America’s Best Ghost Towns

Every once and a while, you may be passing through a rural highway on a short cut to the big city, and notice something is a bit off.

There isn't a soul in sight. No cars, no pedestrians bustling down Main Street, hardly even a squirrel or bird skittering by.

You're in one of America's many abandoned cities -- a ghost town.

While some of the towns may be more recent, abandoned due to a bypassed highway causing business to die down, others were left long ago, in the time of the Old West, when the Gold Rush drove residents from town to town searching for the next big find, leaving whatever buildings they had in the dust.

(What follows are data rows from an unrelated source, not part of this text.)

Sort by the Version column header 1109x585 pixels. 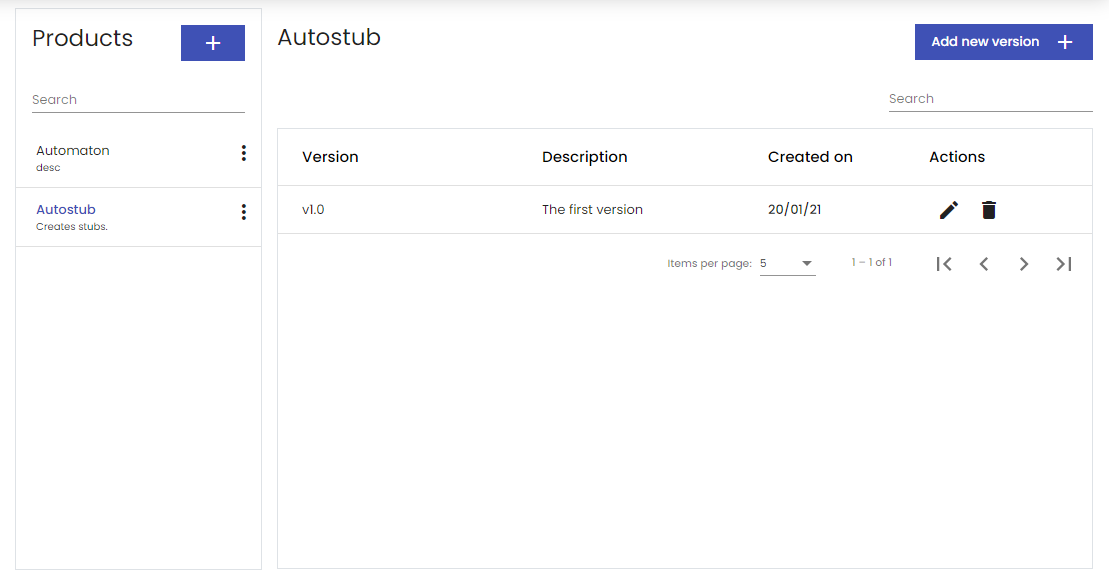click(x=330, y=157)
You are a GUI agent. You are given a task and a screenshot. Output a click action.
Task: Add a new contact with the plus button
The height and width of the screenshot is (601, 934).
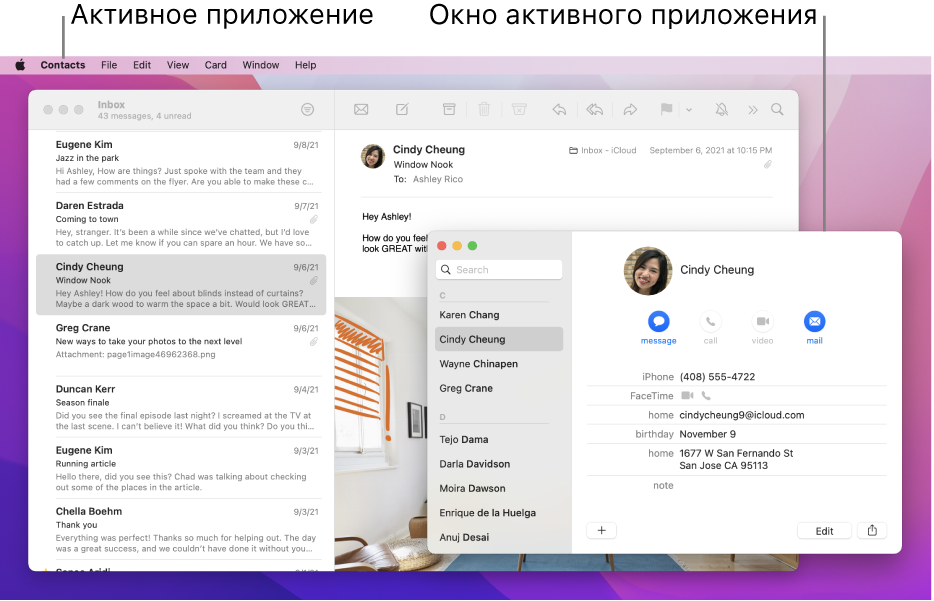[x=601, y=530]

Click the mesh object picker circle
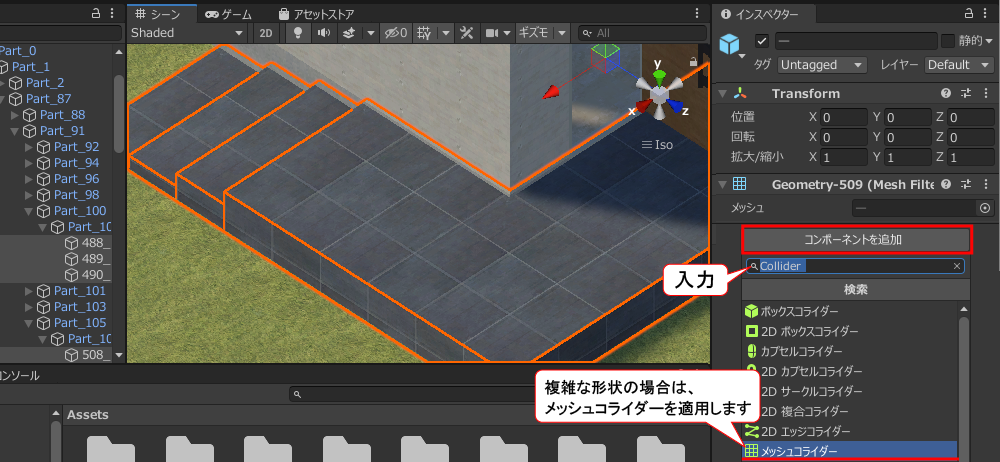coord(985,208)
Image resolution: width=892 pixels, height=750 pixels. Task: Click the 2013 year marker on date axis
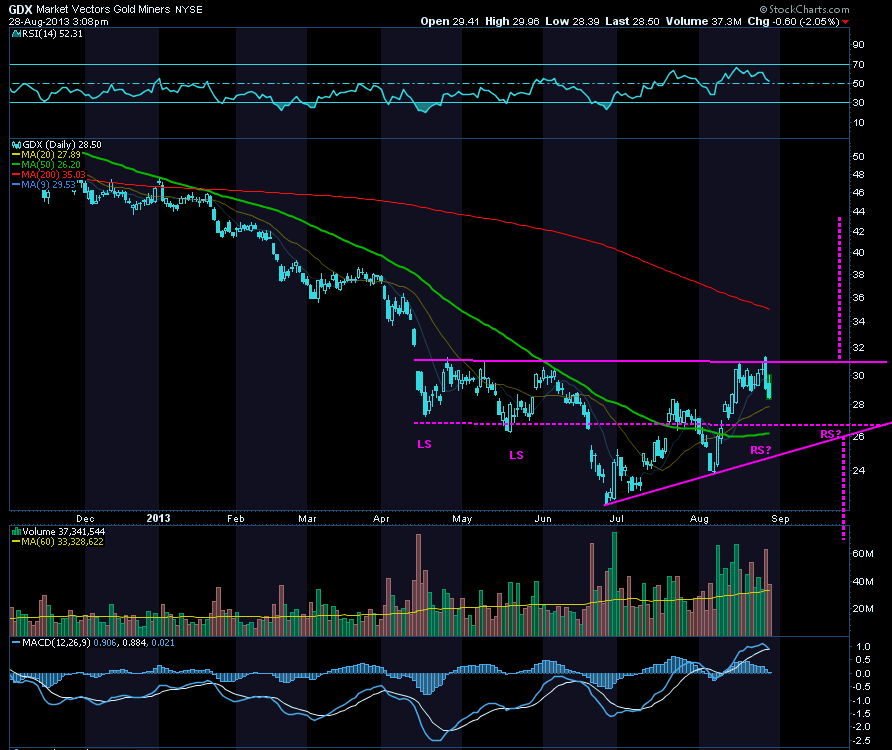pos(158,518)
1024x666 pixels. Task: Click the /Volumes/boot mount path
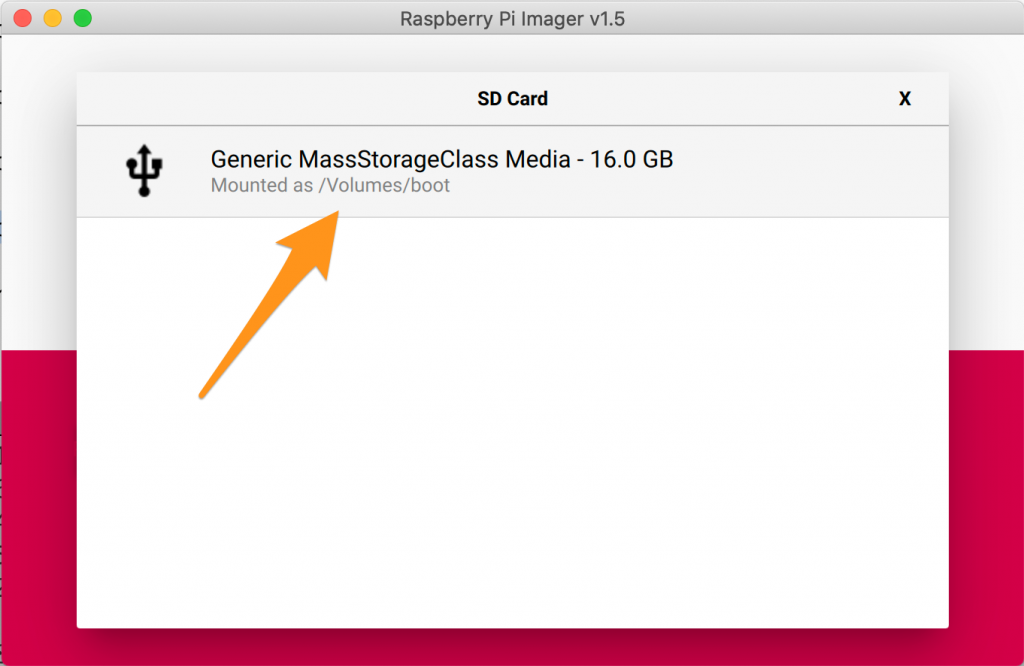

If you've ever wanted to walk through a town feeling like you're completely alone on the planet, check out one of these coolest ghost towns America has to offer.

Bodie, CA

With over 100 structures still preserved in this old mining town, it is one of America's best-kept ghost towns. Upkeep by the California State Parks system, buildings include dozens of saloons, numerous brothels, gambling halls, and opium dens. Bodie is located in the Basin Range of the Eastern Sierra Nevada Mountains.

Rhyolite, NV

Just over 100 miles away from Sin City, the remains of a once-booming city lie. With full electricity, piping and freshwater in 1907, Rhyolite was a rich mining center, but by 1920 the business decayed and the residents fled. Used for the set of multiple 1920s silent films, this ghost town left behind opera houses, stock exchanges, and a building made out of beer bottles.

Glenrio, TX, and NM

Originally a railroad town, Glenrio was located on Route 66. Many of its structures are adobe and still remain in-tact for visitors to tour.

Centralia, Pennsylvania

This ghost town is so spooky, the 2006 horror film "Silent Hil" was based around it. Since 1962, a mine fire has been burning beneath the borough, but eerily enough, seven people still reside in the otherwise abandoned town. The fire slowly releases carbon monoxide into the town, but the residents insist on their rights to remain living in Centralia. Many urban legends insist that Centralia is a physical manifestation of Hell.

North Brother Island, NY

Perhaps the spookiest part of this ghost town is that it's not far at all from one of the most populated cities on the planet. Located between the Bronx and Rikers Island, North Brother Island was once the site of Riverside Hospital for Smallpox and other quarantinable diseases, confining the famous Typhoid Mary. A second center for drug addicts expanded on the hospital, but both shut down in the 1960s. The hospital still remains, and is a hub for urban legends and exploring (though trespassing is illegal on the site).

Seattle Underground, WA

Turns out that in the mid-19th century, Seattle resided at ground-level. After troubles with flooding, the city decided to rebuild itself -- on top of the old city. Now, in Downtown Seattle, entire networking of tunnels, old rooms, and old homes resides underground. In 1907 the city condemned the Underground to prevent Bubonic plague. Some of the rooms then became illegal houses for the homeless, speakeasies, gambling halls, opium dens, and prostitution rings.